= Available records =
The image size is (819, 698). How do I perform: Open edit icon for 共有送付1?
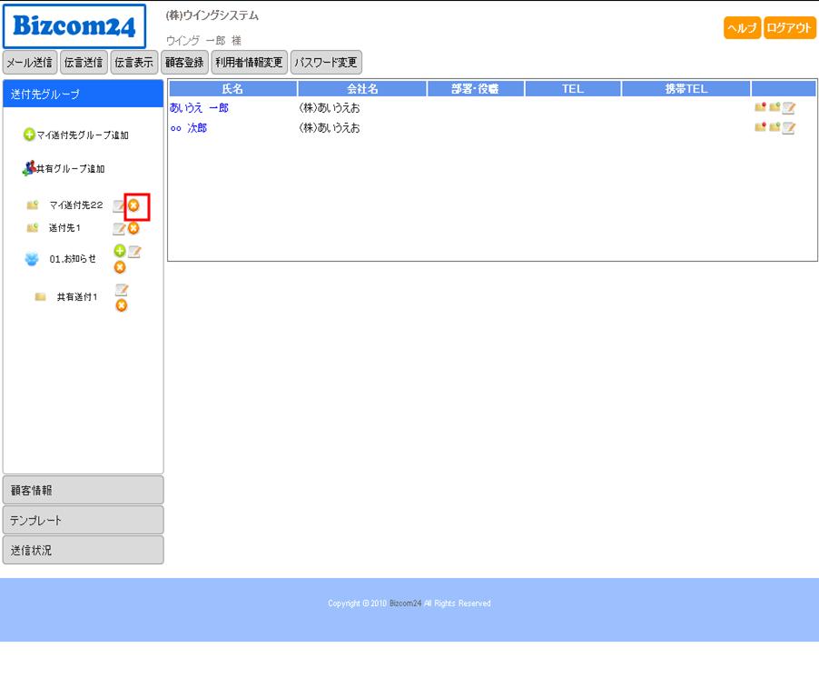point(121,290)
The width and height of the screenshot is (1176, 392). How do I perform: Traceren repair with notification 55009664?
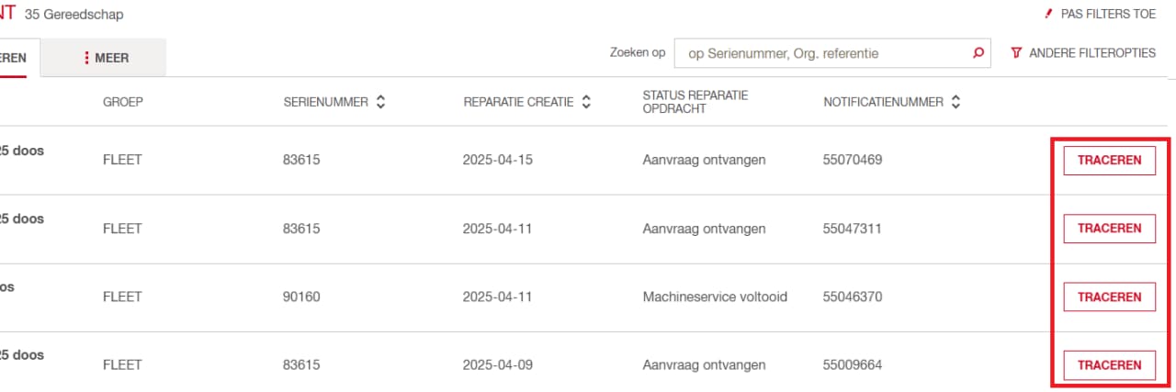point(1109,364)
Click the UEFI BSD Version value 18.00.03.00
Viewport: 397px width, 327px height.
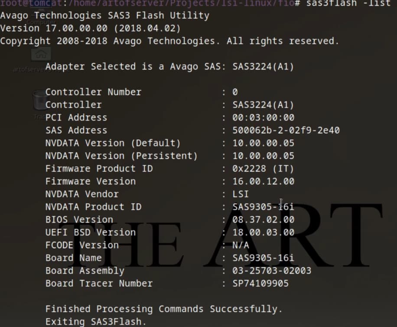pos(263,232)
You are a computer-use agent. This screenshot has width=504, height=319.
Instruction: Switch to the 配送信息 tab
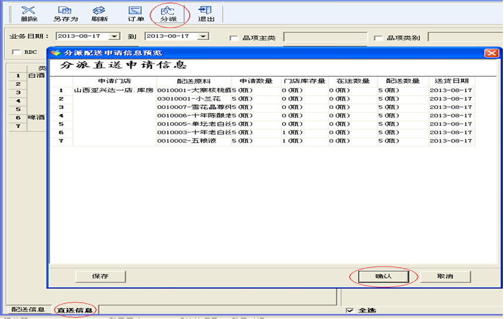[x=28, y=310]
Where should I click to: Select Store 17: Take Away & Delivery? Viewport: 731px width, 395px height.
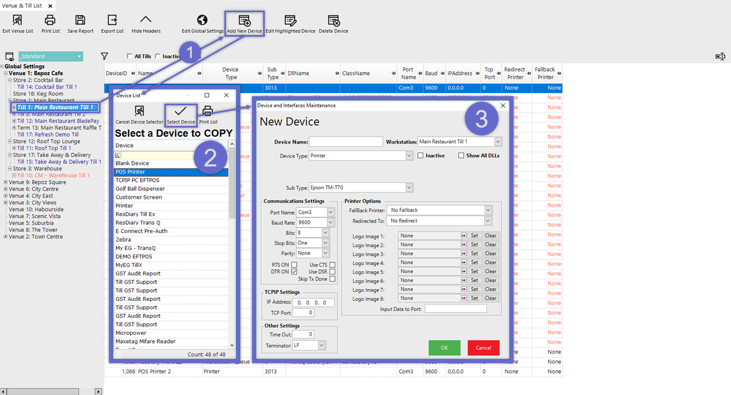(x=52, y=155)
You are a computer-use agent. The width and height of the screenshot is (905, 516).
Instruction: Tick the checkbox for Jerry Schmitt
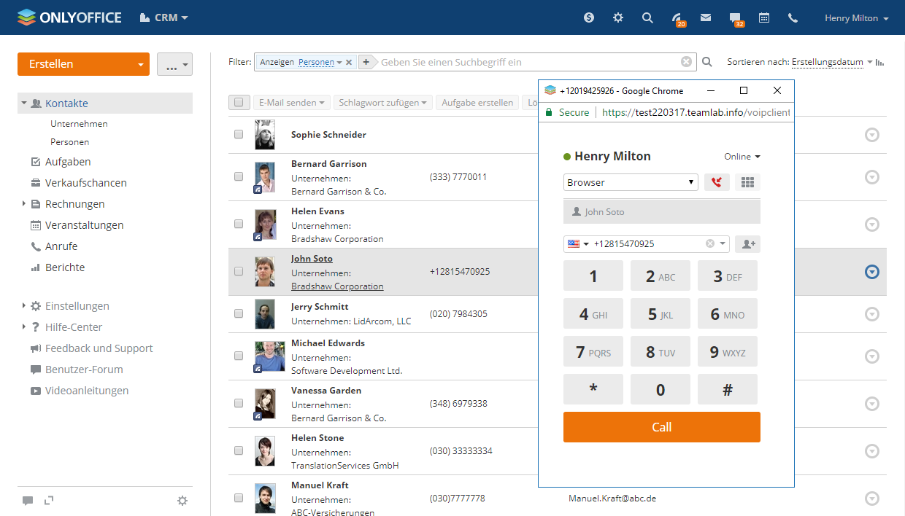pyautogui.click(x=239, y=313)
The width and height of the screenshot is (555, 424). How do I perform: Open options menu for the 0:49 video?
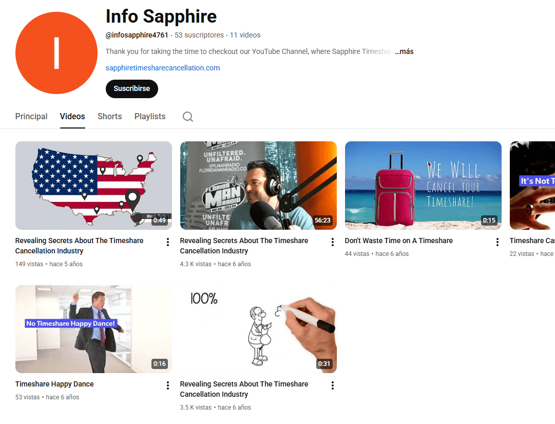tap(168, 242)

= Your assignment =
Looking at the entries above, find how many lines include the word "computer" and write that number alone.

= Problem solution =
2